Macquarie declined to comment.
Last month, Franco finally relented and agreed to give up day-to-day responsibilities, according to Maritime Executive. And with Franco ceding control, Macquarie dropped its lawsuit against the former CEO, according to a person with knowledge of the matter, who added that the firm may pursue future legal action to recover some of the lost money. Matt Godden, the chief operating officer, was named interim president and handed operating control.
Higher yields, higher risks
A ratcheting down of the legal spat hasn't helped the company's underlying financial position. It's now in talks to line up financing to cover operating and capital costs. An initial $10 million loan discussed by Kroll in its October and November reports is apparently still on the table, as are bigger financing options, according to a person with knowledge of the talks. The $10 million is the smallest of those being discussed, the person said.
The additional debt "would likely cause" a breach of the deal's debt caps and may trigger a rapid amortization of the bonds if not fixed within 90 days, according to Kroll.

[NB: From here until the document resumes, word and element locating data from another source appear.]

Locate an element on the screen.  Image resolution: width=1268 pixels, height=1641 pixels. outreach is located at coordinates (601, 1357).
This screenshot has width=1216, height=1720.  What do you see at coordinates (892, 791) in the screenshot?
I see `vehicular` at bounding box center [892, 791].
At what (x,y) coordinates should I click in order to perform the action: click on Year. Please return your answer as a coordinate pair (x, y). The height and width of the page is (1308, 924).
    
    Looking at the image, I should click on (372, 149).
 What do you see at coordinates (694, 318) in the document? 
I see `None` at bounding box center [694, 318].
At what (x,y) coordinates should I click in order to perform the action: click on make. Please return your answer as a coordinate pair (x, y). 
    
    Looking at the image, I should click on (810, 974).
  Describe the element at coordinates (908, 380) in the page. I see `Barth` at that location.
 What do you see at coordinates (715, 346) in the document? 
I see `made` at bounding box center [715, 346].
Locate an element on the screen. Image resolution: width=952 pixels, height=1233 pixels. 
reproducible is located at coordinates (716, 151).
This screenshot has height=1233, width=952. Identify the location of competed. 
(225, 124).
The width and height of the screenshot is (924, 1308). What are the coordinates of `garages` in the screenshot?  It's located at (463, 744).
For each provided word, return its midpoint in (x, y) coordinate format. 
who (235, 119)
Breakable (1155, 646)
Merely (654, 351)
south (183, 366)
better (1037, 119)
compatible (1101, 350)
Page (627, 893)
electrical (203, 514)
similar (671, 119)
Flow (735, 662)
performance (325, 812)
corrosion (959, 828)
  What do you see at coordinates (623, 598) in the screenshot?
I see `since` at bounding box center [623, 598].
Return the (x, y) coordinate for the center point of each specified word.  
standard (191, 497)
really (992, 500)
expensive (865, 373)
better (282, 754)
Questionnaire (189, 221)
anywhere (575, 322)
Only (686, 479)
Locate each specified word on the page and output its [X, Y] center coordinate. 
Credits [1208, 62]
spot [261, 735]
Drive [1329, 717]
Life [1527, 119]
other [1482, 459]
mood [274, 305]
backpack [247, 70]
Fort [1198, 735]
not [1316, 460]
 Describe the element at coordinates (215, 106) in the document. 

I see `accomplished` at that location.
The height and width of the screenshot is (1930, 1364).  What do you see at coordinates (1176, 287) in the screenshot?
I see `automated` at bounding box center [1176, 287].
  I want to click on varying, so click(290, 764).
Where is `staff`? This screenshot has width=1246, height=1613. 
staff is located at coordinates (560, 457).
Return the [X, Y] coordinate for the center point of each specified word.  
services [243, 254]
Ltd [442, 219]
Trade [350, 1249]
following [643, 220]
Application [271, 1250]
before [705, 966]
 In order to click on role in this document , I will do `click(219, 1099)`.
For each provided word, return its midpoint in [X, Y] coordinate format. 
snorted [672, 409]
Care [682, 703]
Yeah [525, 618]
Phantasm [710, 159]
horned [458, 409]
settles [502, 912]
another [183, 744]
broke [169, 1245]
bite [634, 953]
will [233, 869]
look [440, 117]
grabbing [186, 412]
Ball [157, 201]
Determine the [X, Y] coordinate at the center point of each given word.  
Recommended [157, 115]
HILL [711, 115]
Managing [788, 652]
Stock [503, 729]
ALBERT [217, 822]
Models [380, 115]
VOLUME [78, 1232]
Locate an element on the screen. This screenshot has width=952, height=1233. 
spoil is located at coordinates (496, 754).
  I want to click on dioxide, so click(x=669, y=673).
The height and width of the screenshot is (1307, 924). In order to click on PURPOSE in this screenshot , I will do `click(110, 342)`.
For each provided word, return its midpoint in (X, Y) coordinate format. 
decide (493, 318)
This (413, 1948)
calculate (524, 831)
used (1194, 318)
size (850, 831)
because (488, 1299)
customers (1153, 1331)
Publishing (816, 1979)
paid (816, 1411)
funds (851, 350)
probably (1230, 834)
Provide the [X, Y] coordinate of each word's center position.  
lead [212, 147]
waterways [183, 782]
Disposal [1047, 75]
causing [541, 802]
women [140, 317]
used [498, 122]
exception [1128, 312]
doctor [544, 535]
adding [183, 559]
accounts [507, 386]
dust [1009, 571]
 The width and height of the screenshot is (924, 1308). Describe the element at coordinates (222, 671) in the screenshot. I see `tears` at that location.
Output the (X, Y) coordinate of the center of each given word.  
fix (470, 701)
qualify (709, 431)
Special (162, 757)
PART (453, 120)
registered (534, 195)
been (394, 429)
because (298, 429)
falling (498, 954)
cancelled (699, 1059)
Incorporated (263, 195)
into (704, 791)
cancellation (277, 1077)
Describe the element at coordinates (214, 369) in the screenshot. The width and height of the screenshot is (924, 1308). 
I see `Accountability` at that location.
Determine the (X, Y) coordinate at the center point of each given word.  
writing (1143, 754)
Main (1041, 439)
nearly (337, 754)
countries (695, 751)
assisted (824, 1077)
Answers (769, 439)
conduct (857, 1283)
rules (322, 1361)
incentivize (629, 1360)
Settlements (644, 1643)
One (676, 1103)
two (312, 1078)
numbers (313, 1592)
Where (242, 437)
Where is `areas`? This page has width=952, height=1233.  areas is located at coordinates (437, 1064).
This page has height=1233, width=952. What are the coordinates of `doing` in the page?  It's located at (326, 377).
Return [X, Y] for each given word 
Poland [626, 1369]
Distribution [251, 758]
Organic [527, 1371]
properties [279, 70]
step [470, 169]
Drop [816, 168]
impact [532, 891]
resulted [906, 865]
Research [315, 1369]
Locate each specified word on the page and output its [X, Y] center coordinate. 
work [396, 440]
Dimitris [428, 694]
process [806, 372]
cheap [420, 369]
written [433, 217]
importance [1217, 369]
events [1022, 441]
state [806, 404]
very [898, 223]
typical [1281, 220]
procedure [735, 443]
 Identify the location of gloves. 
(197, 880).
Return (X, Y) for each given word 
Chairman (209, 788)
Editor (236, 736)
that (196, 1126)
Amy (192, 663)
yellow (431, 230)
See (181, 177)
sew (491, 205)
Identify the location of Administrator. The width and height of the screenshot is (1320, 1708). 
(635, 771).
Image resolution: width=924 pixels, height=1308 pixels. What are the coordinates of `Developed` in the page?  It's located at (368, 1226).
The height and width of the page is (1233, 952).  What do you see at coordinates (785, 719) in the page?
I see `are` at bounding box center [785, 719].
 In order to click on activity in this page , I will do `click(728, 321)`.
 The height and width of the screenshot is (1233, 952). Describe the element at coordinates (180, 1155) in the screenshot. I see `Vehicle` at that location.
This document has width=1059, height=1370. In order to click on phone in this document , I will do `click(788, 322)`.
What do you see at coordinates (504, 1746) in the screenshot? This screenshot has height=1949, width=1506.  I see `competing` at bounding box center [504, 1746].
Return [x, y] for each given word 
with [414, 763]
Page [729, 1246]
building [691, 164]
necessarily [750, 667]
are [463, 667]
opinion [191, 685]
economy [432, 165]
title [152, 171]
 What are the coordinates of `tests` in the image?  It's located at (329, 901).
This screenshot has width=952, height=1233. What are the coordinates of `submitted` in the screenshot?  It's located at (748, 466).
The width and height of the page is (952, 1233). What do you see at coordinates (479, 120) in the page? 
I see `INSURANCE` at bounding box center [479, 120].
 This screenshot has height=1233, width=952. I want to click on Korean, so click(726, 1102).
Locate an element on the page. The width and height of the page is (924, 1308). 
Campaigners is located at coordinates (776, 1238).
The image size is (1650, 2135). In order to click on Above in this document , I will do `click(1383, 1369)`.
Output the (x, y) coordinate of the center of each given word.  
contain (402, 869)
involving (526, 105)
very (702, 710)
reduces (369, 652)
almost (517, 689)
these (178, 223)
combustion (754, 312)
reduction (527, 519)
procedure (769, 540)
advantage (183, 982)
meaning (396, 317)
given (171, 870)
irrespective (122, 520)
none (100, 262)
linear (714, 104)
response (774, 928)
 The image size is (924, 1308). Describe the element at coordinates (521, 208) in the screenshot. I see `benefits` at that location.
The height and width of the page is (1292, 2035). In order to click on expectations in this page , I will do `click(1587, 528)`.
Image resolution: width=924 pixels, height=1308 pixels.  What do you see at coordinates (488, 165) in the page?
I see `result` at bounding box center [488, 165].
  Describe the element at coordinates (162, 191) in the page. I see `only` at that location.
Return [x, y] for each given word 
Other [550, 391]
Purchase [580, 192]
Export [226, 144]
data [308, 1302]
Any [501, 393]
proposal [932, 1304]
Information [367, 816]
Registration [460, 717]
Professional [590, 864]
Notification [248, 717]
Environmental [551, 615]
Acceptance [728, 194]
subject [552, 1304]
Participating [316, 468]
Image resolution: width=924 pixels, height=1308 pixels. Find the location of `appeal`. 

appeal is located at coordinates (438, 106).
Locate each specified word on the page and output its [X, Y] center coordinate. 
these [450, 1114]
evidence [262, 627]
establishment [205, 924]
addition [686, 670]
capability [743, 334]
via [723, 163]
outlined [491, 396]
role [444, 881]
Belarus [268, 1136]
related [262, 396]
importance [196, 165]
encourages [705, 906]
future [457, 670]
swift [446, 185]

The breach can be waived by the bondholders' representative, Kroll said. Late last month, Pimco won the right to act as that representative, according to January 25 letter from US Bank, the trustee for the deal.
For Pimco and the other investors, losses are possible if they want to sell the bonds in the secondary market, while legal and third-party consultant fees eat into deal proceeds. That's not to mention the opportunity lost on hours spent working out the deal. Investors may get their money back if the company's situation turns around or until the deal matures. In 2043.